* WHAT TO WORK ON: Please write out the data again, starting with the line that contains "Given: Click the Control result bar" and going on through the end, substituting "summary bar" for "result bar" and leaving everything else unchanged. Leave out the pictures.

>> START STORED RECORDS

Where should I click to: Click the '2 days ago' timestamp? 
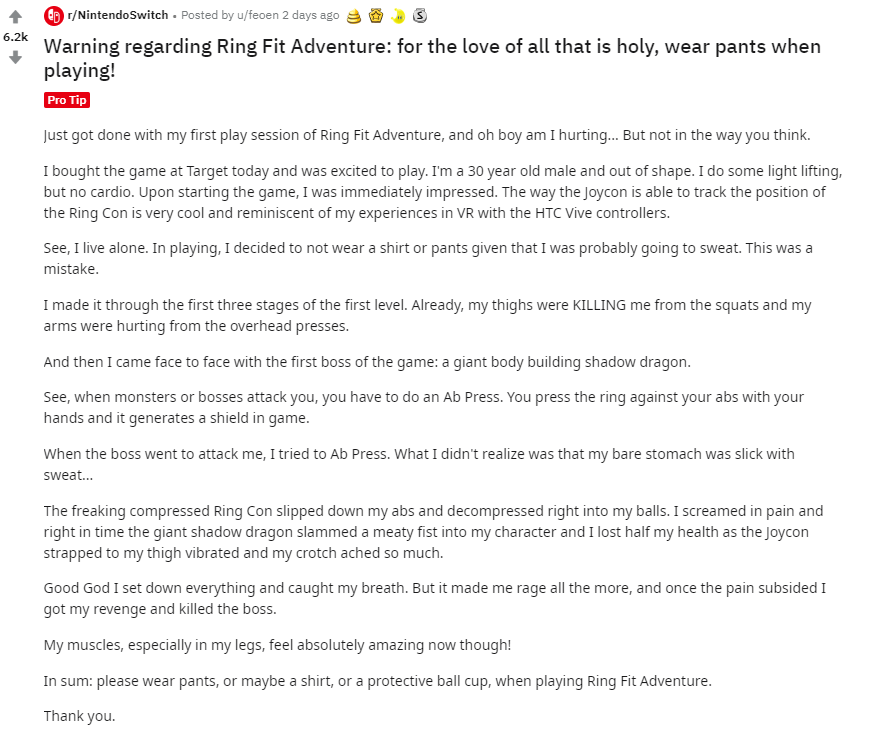[x=311, y=15]
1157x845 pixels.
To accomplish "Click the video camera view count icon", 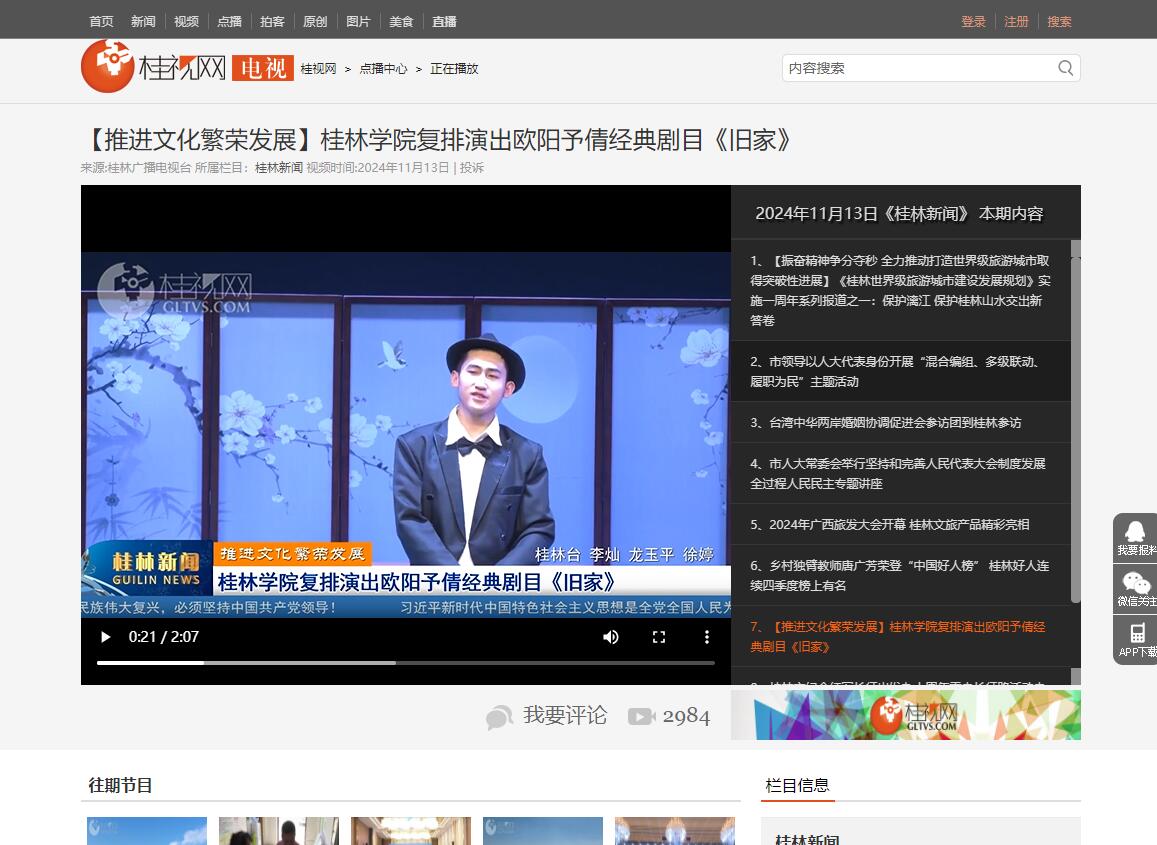I will pos(641,716).
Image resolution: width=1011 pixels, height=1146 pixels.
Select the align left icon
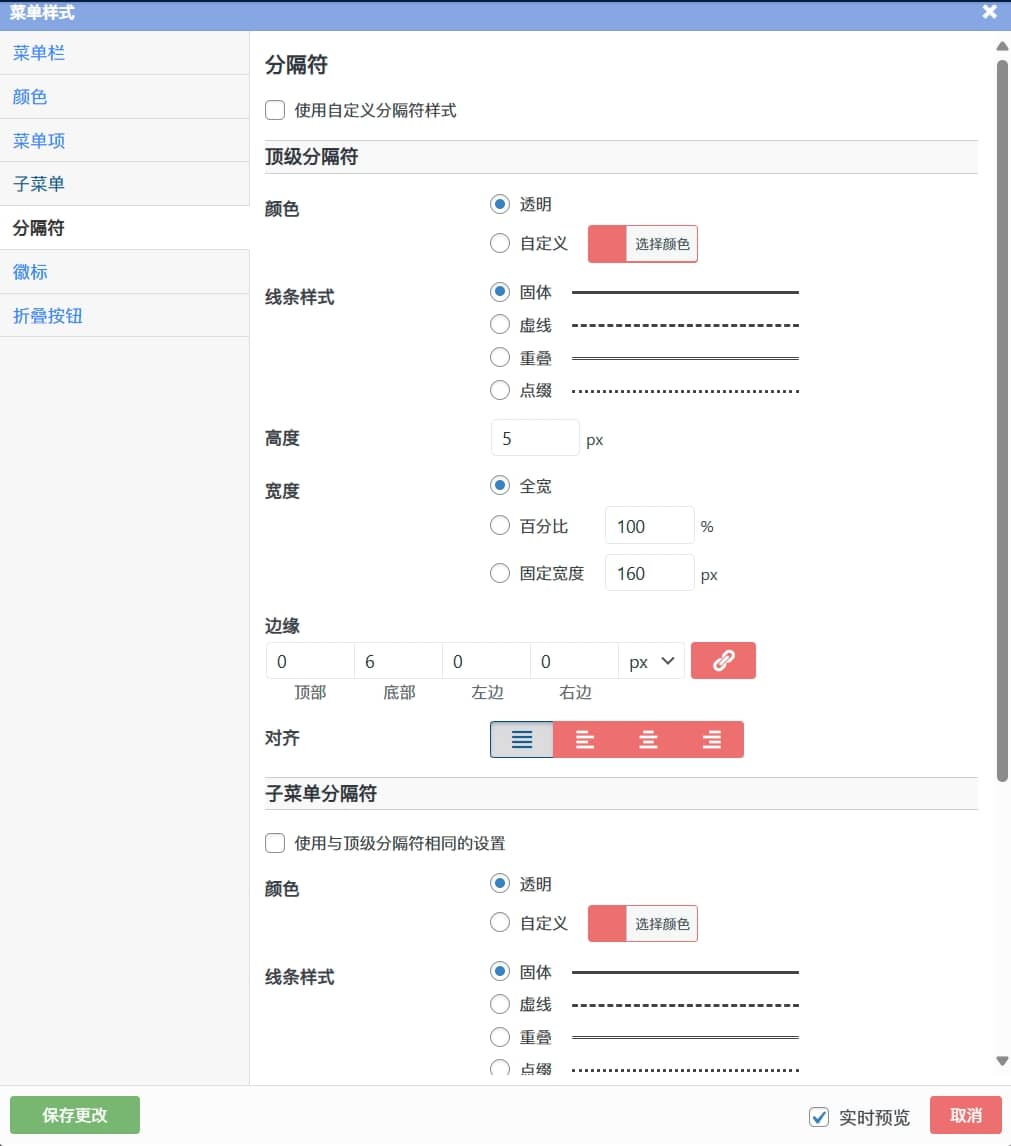(x=585, y=740)
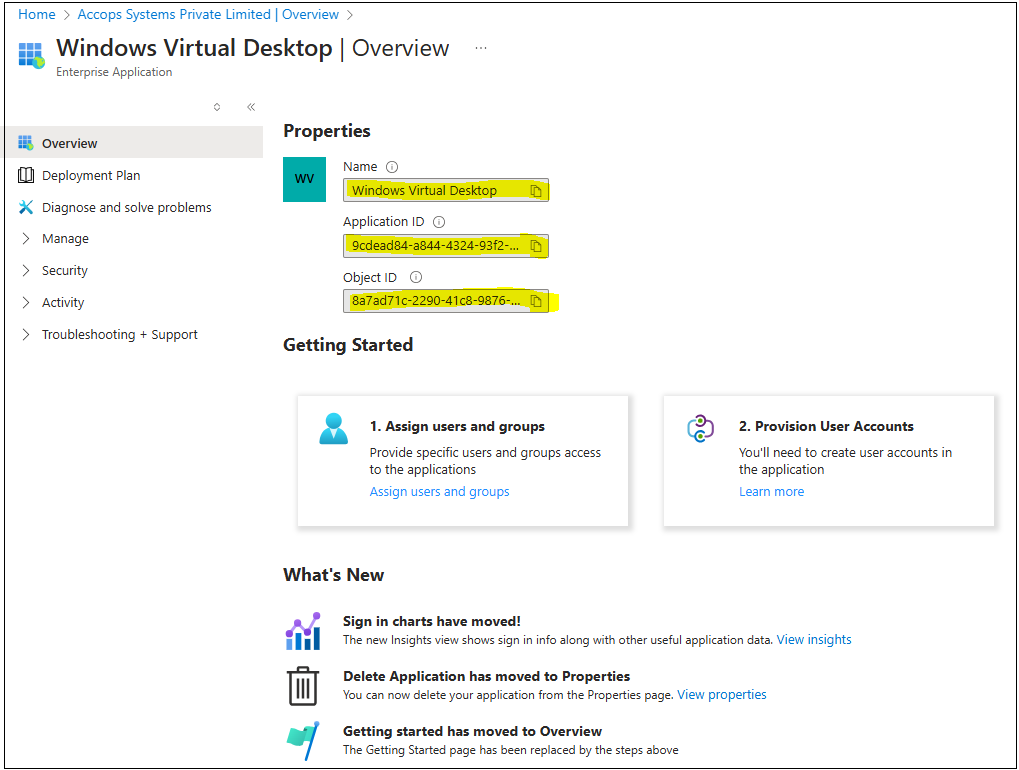1019x770 pixels.
Task: Open the ellipsis more options menu
Action: pos(481,48)
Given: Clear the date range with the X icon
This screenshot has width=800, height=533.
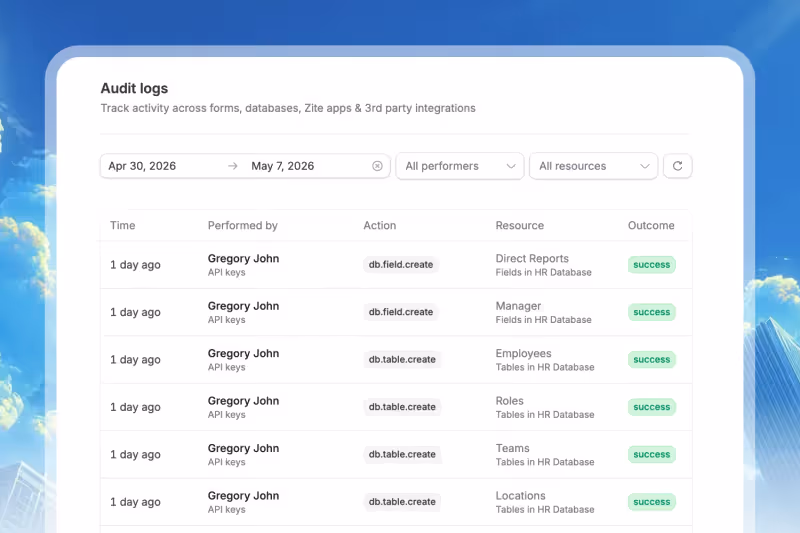Looking at the screenshot, I should (377, 166).
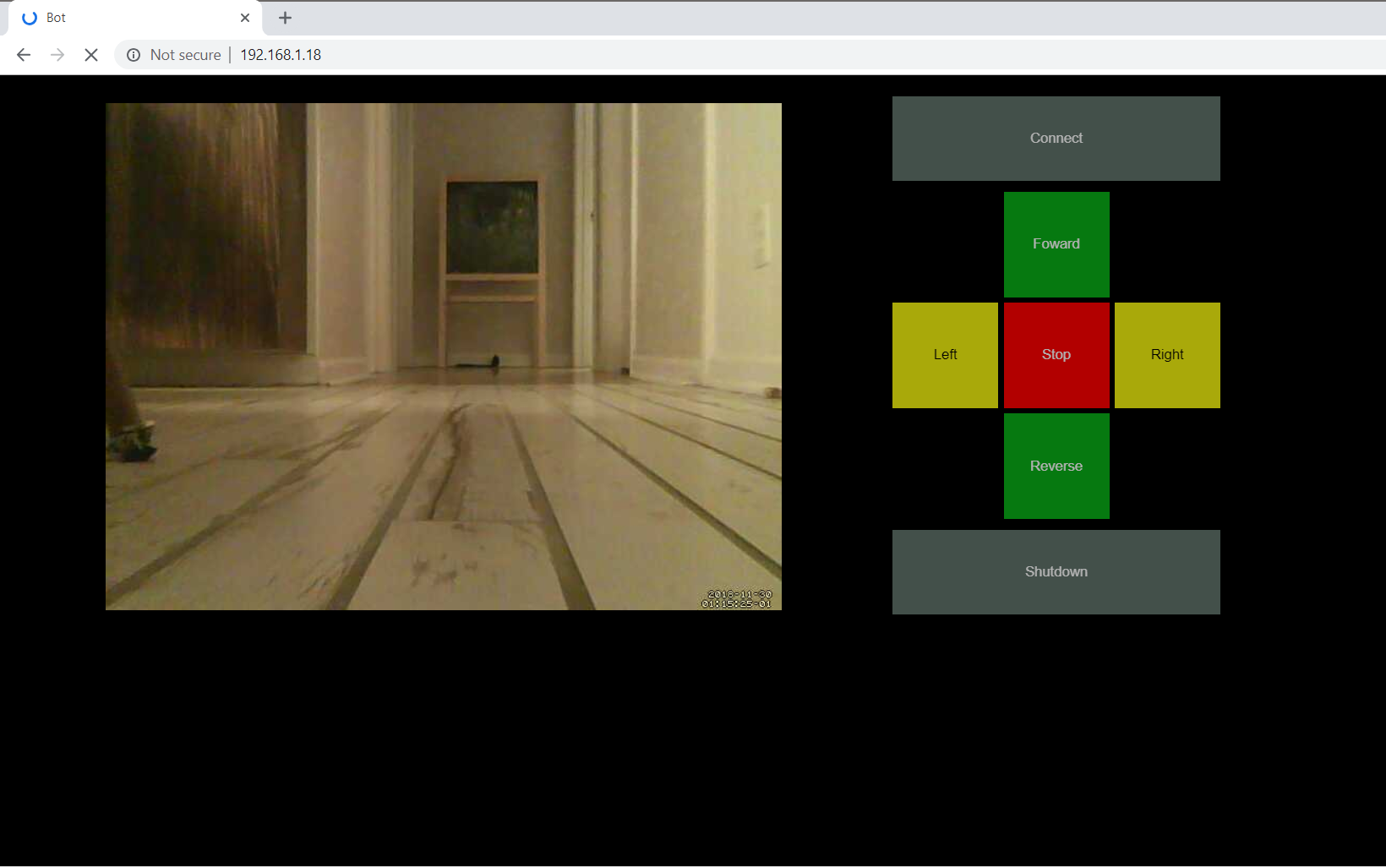Click Connect to link with the robot
Viewport: 1386px width, 868px height.
tap(1056, 138)
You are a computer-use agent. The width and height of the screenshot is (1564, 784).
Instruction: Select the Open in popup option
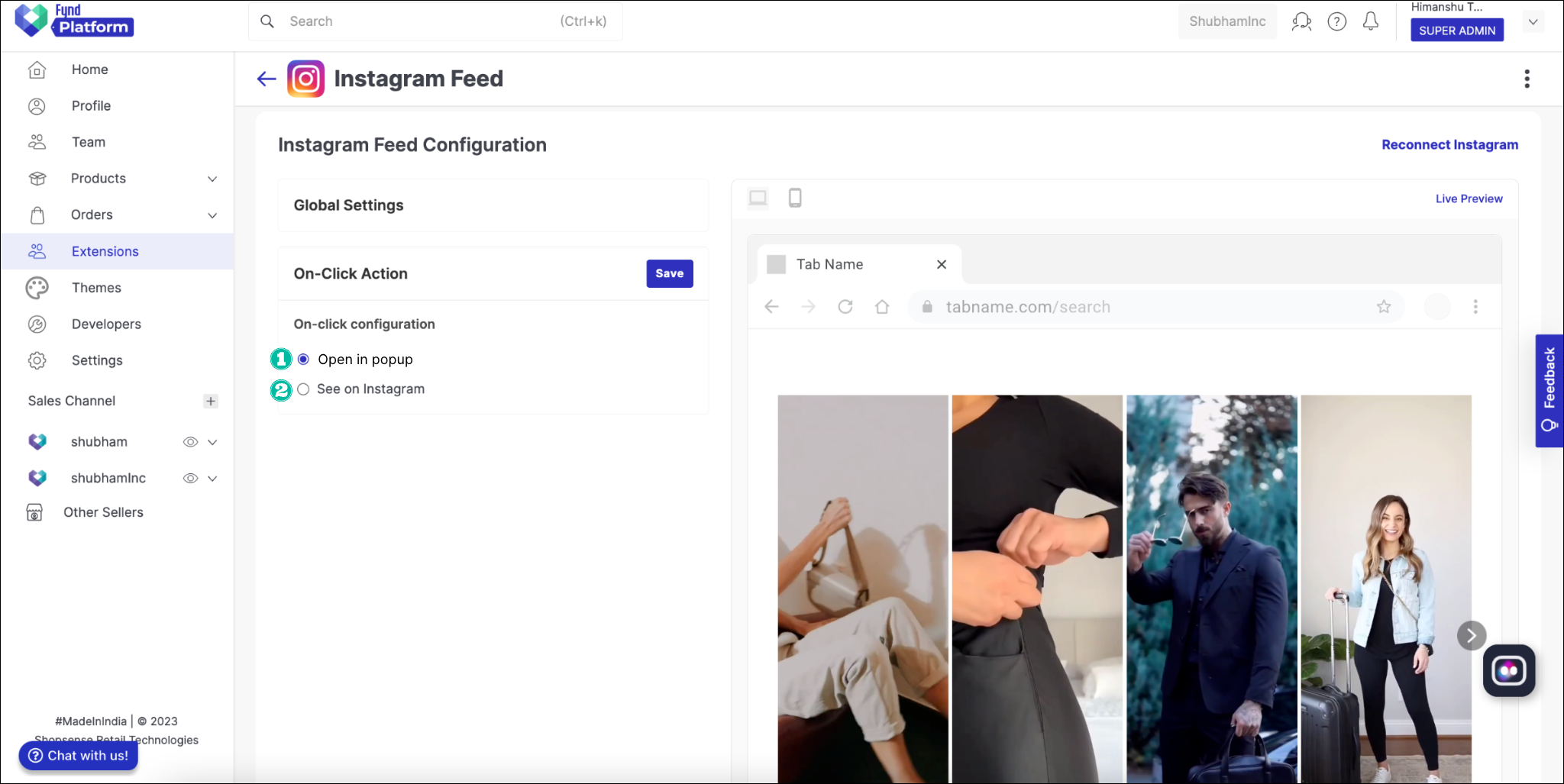coord(302,359)
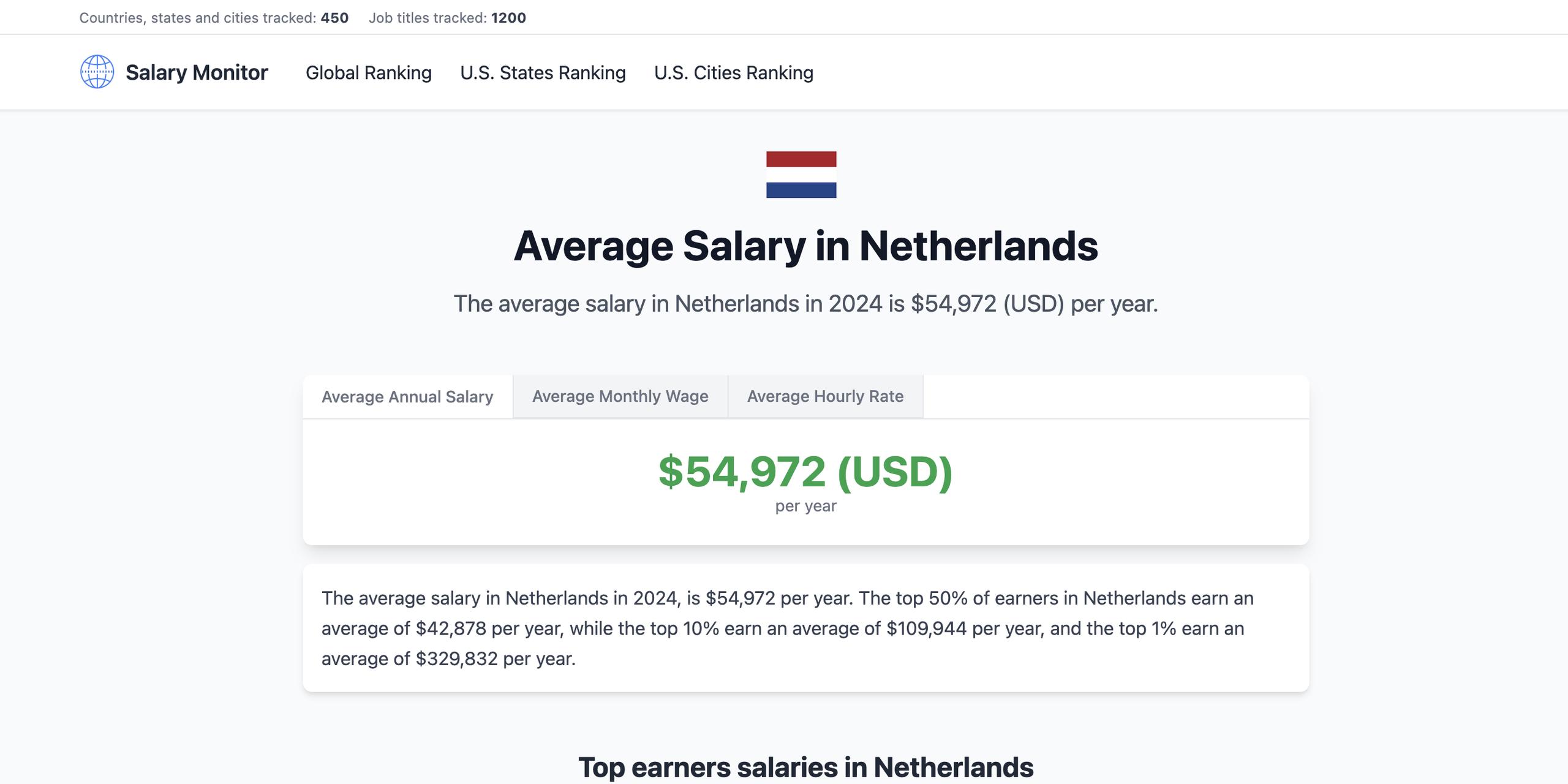Open the Salary Monitor home link text
1568x784 pixels.
tap(197, 72)
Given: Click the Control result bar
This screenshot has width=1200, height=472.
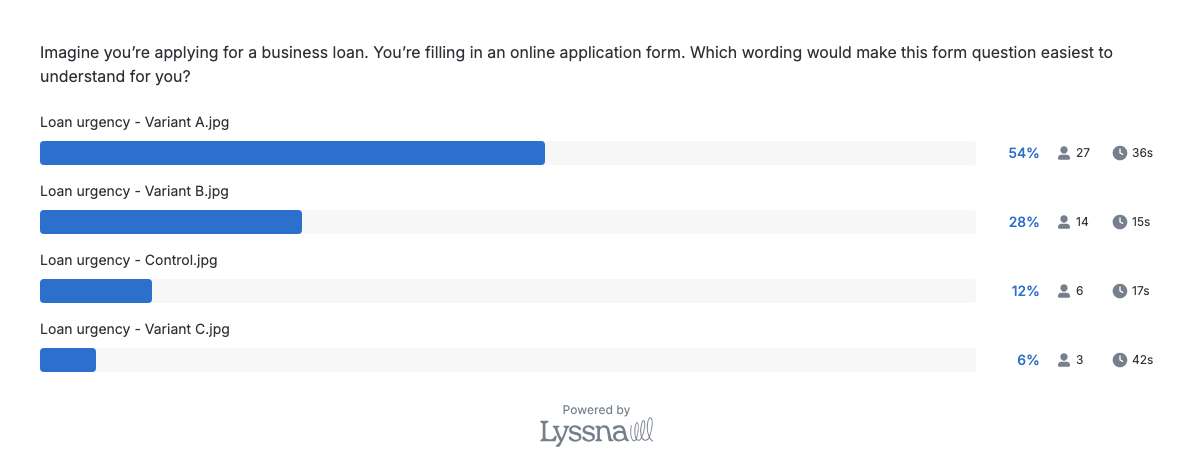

>> END STORED RECORDS

* RESULT OF THE EXERCISE:
Given: Click the Control summary bar
This screenshot has width=1200, height=472.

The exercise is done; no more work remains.